With files from Keith Leslie


 

Ontario byelection results: Liberals 2, NDP 2, PC 1

  1. It is no wonder people are either jaded or apathetic concerning politics. The Liberals are blanketed by the filth of some very bad decisions in the past 7 or so years, yet instead of acknowledging their demise and calling a full general election earlier in the year, they call a mid-summer by-election. Granted, the Liberals inherited difficult economic times in 2008, their decisions since then appear to be completely oblivious of the fact that many in Ontario cannot afford to have their taxes increased, fees doubled, money wasted and voices ignored.

    The legacy of this Liberal government will be either deliberate sabotage of Ontario’s well-being or near total incompetence. This government is a strong argument for criminal prosecution of corrupt governors.

    • Oh do stop with the silliness.

  2. Why can’t this send a message to the PC government that their snake leader is the wrong guy at the top . If you replace the snake ? I believe you could win next election but if the snake is still there ? No way with the PC government win …

    • it’s likely because they have such a strong “tea party” faction in their party from the Lanark Loony Association in the eastern part of the province that they can’t find a more moderate person they can all agree to take the helm.

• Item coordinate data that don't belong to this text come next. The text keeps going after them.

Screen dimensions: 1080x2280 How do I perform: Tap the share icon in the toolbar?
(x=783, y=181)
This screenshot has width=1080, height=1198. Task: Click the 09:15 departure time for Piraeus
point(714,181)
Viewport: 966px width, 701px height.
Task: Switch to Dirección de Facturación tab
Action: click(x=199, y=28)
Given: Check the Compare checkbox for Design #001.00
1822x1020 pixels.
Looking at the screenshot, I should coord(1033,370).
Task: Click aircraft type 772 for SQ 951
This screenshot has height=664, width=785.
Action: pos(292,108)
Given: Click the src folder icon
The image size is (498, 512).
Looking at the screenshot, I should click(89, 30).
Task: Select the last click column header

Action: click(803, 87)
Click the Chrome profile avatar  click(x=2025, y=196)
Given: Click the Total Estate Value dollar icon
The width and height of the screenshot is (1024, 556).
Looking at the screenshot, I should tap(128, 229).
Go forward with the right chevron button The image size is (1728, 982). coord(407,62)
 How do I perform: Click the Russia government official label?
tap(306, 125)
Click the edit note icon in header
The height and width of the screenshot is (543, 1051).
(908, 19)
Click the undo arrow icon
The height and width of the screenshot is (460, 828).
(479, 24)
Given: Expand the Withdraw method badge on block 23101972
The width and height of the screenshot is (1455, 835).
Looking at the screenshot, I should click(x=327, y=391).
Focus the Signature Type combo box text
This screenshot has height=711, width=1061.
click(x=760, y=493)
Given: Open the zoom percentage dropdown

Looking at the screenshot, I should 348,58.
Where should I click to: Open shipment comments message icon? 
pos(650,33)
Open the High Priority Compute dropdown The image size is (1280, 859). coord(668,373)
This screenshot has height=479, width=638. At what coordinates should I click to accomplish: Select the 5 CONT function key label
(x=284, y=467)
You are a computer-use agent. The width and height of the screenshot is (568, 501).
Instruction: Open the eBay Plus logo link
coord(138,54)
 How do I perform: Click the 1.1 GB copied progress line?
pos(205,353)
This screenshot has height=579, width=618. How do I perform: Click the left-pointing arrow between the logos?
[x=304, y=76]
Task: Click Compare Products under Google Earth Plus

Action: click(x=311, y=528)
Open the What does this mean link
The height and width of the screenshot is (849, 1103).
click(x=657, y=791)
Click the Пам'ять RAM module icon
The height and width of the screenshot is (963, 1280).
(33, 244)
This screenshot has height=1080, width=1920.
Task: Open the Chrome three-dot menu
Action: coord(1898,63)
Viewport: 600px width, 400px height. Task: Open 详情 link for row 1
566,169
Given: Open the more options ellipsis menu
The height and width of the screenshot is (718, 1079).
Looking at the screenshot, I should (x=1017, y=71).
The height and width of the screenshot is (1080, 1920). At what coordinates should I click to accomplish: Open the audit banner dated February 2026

      • Plus Hudak is Harper’s man in Ontario. Just notice how John Baird personally congratulated Hudak on Twitter last night about the PCs winning a seat in Toronto for the first time since 1999.

  3. And after all the comments and predictions on here for ages….the Liberal party….after 3 elections! when most people automatically want a change….still got 2 seats!

    The other big winner is the NDP…and considering we’ve had a bad experience with them before….it was ABC….anybody but Cons

  4. A bit disappointed that this only translated into 1 seat for the PCs. Ottawa South was winnable.

    But some perspective. Popular vote was as follows:

    PC – 36.9%
    Lib – 31.9%
    NDP – 31.2%

    Take out the union stronghold of Windsor, which NEVER votes PC, and it looks like this in the other 4 seats.

    PC – 39.8%
    LIB – 35.4%
    NDP – 24.9%

    For four liberal strongholds held by cabinet members, getting 40% is actually not horrible even if the vote splits were unfortunate, plus the obvious bloodbath in Windsor that would happen regardless of who the PC leader is.

    Yesterday I was convinced that Hudak should resign. But a bit of sober second thought, and the fact that there is no obvious replacement, means the PCs are stuck with him for one more try.

    • Why not go whole hog and get Randy Hillier as leader…..

    • Try doing a weighted percentage. Straight totals are meaningless. A large vote in one riding can completely unbalance the calculations.

      The weighted percentages are as follows.

      NDP – 39%
      PC – 37%
      Lib – 24%

      Good news for the NDP and the PCs. Not such good news for the Liberals. This is the result in liberal ridings.

      During a provincial election if the NDP and PC support increase in their riding and the liberal ridings split as they did above the result would be an NDP government. The current numbers leave not doubt about that.